By FWCA Director, Kelly Wilton

The adage goes “don’t believe everything you hear” but in the case of the Greens latest stunt maybe that should be “don’t believe every signature that you read”.

Petitions are a great tool to measure the feelings of a community and done properly they can help guide or influence decision making. To do this they need to be an accurate reflection of the community affected.

However, when they are used as a political weapon, with no consideration for the local community and ignorant of the basic rules that govern their legitimacy they lose all credibility. Not just of the undersigned but of the cause and those pushing it.

The Greens “tabled a petition” recently in parliament. Well, that’s what they told the media. Yet I watched parliament that day and immediately after Question Time, as the speaker of the house called upon any MPs who wished to table a petition to come forward and do so, the room fell quiet, and for good reason.

It is not a petition compliant with the rules, it was never planned to be tabled, just a stunt, waved around as a prop to bolster an ideological cause.

The Greens and Louise Morris have been peddling this “petition” for around twelve months (six months is the maximum allowed under the rules) and during this time it has been circulated nationally and globally, through The Greens, Wilderness Society and other professional protest groups extensive networks of email addresses and social media accounts.

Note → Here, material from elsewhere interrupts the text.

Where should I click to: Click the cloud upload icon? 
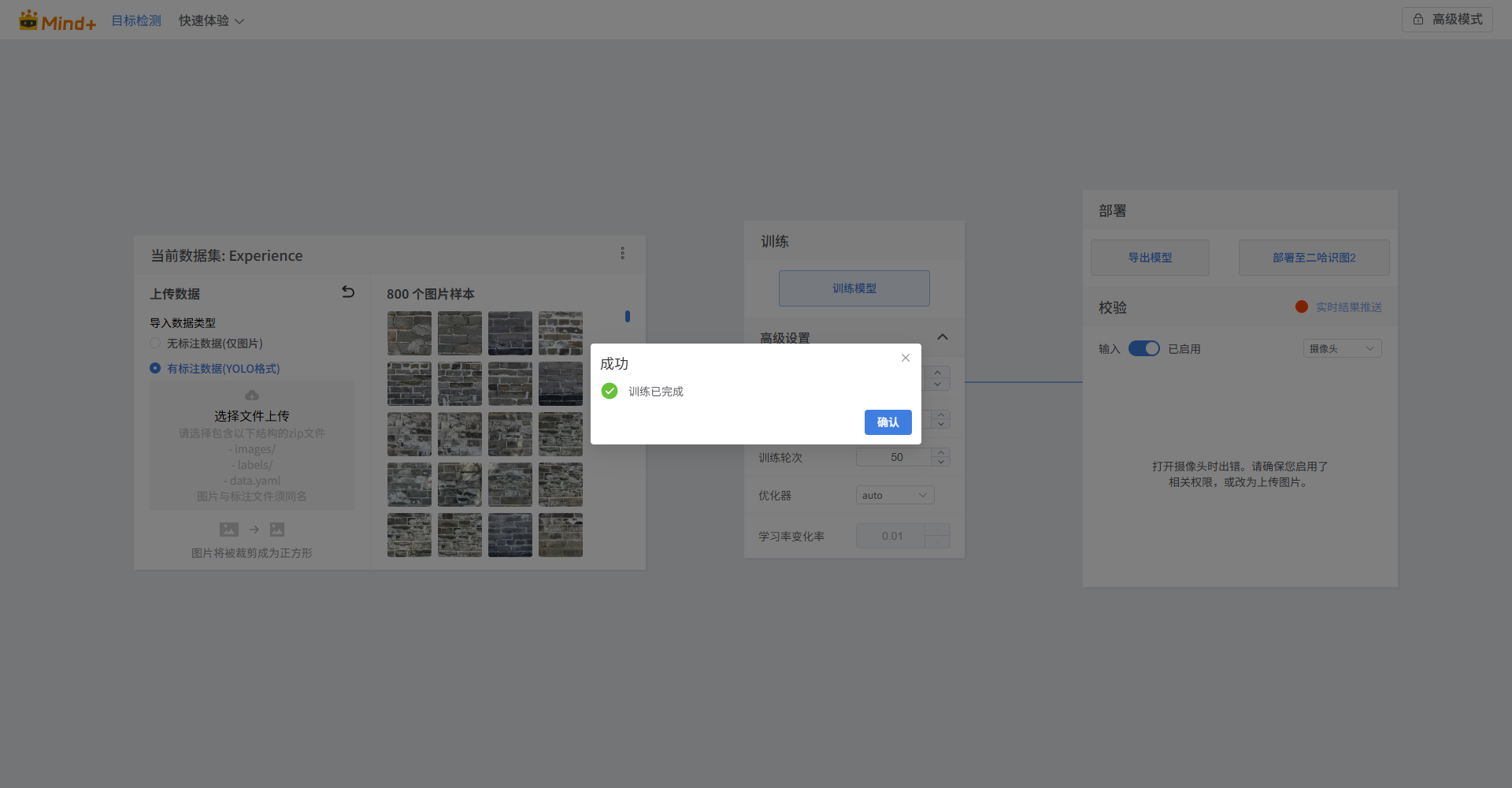tap(252, 396)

It is an e-petition, done in the most simplistic form, on a site where at the click of a button you can also “ask the US president to build a Deathstar”.

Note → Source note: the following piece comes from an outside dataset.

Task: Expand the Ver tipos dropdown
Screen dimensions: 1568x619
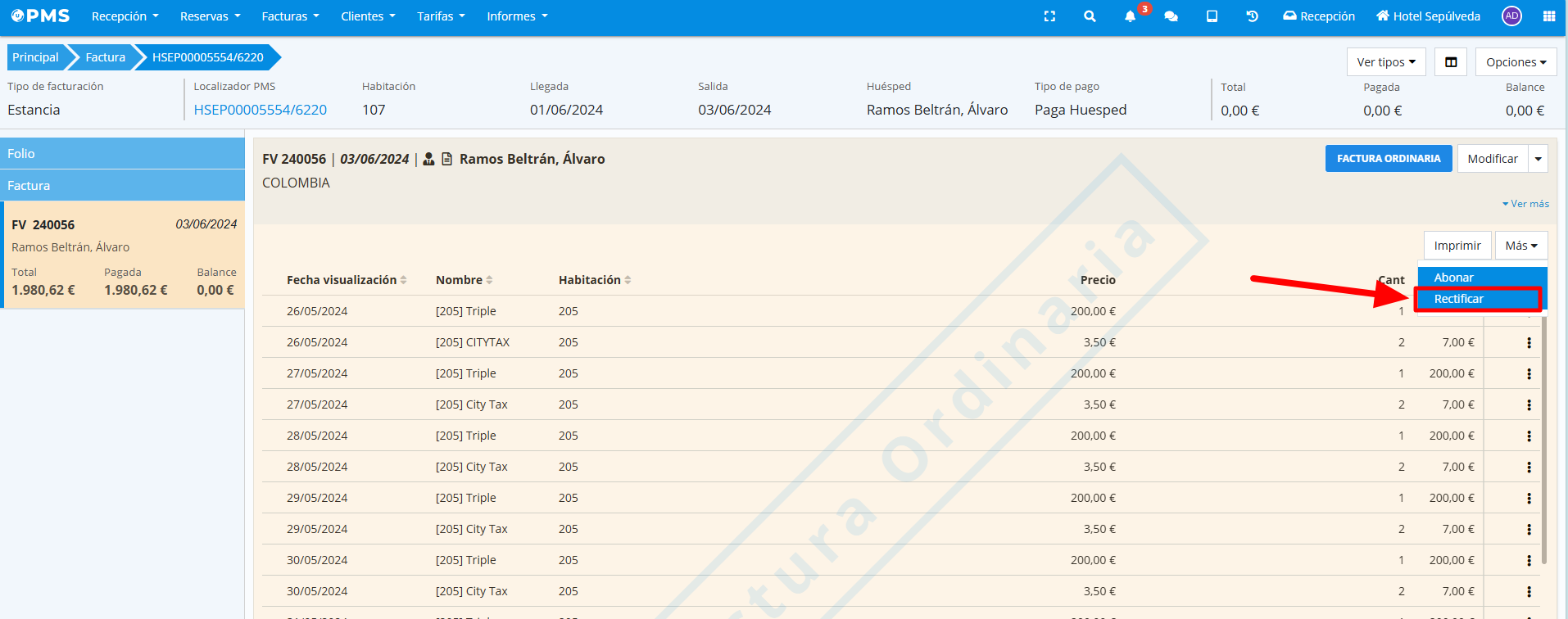Action: [x=1386, y=62]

For a legitimate e-petition be tabled in parliament it must be sponsored by an MP, done through the parliament process and be hosted on the parliament web site. This way they can be assured the relevant information can be gathered and its legitimacy can be assured.

So after a quick assessment of the last 100 signatories on this un-tabled prop, we found that 36 had an address of “Australia” only (contrary to the requirements), only 12 were even from Tasmania, it included international signatures and at least one duplicate.

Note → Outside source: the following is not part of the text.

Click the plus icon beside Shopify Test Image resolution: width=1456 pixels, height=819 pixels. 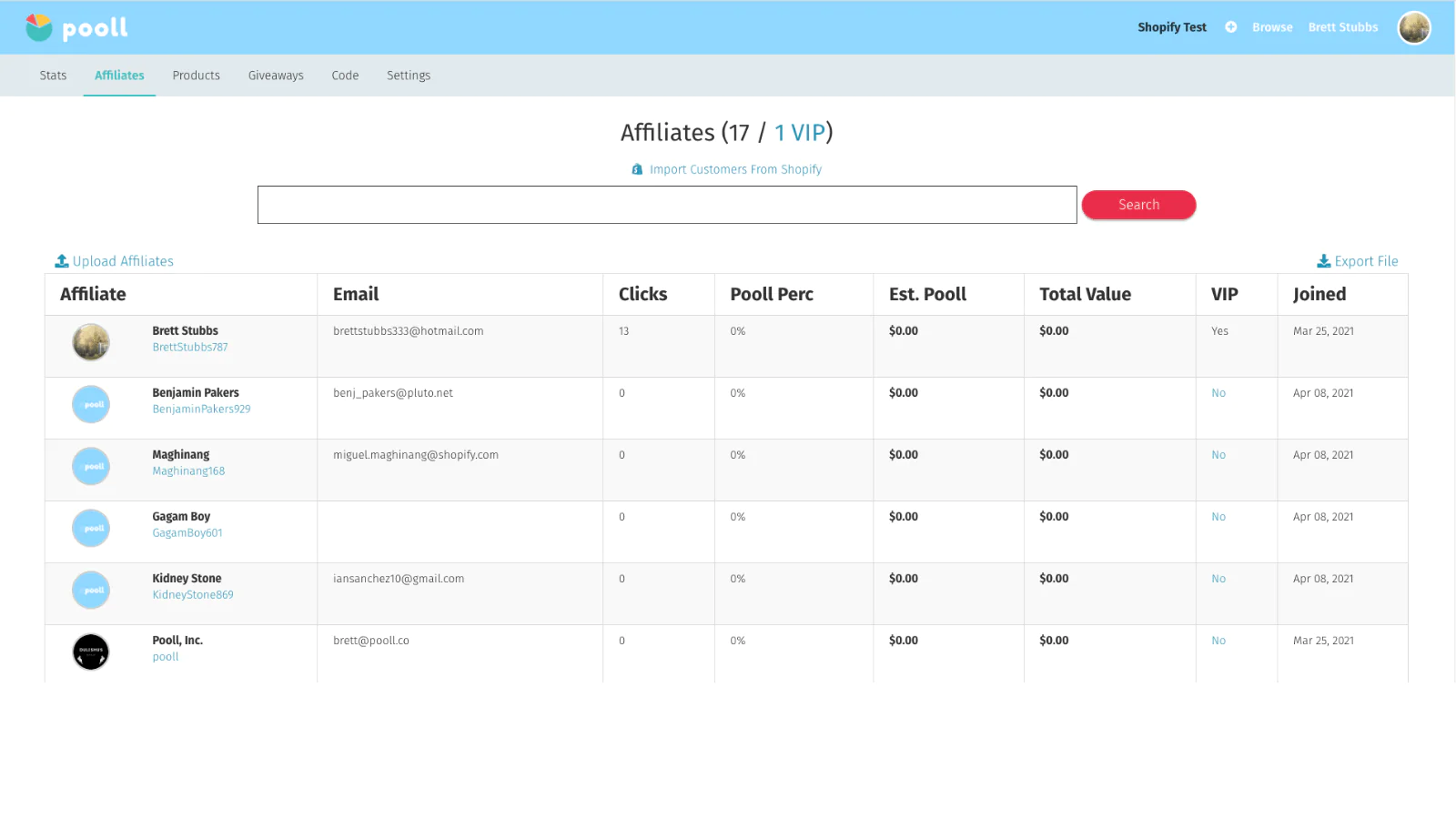[x=1230, y=27]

That’s the great thing about online petitions. You can attract serial petitioners, all it takes is one click, it couldn’t be easier to be an environmental warrior, from the comfort of your inner city apartment sipping your chai latte.

So what about the numbers. For a national (and international) petition it has garnered 0.13 of a percent of the Australian population. This in a petition that has spanned twelve months, an important twelve months which has seen extensive community consultation that resulted in changed harvesting boundaries and locals being properly informed of the true understanding of any impacts.

We know that forestry is often an emotional topic in Tasmania and we understand the passion but please, if you are going to introduce a petition, at least follow the rules and make it believable.

At least the process of signing up included asking for a donation so I guess something was gained out of it. Money.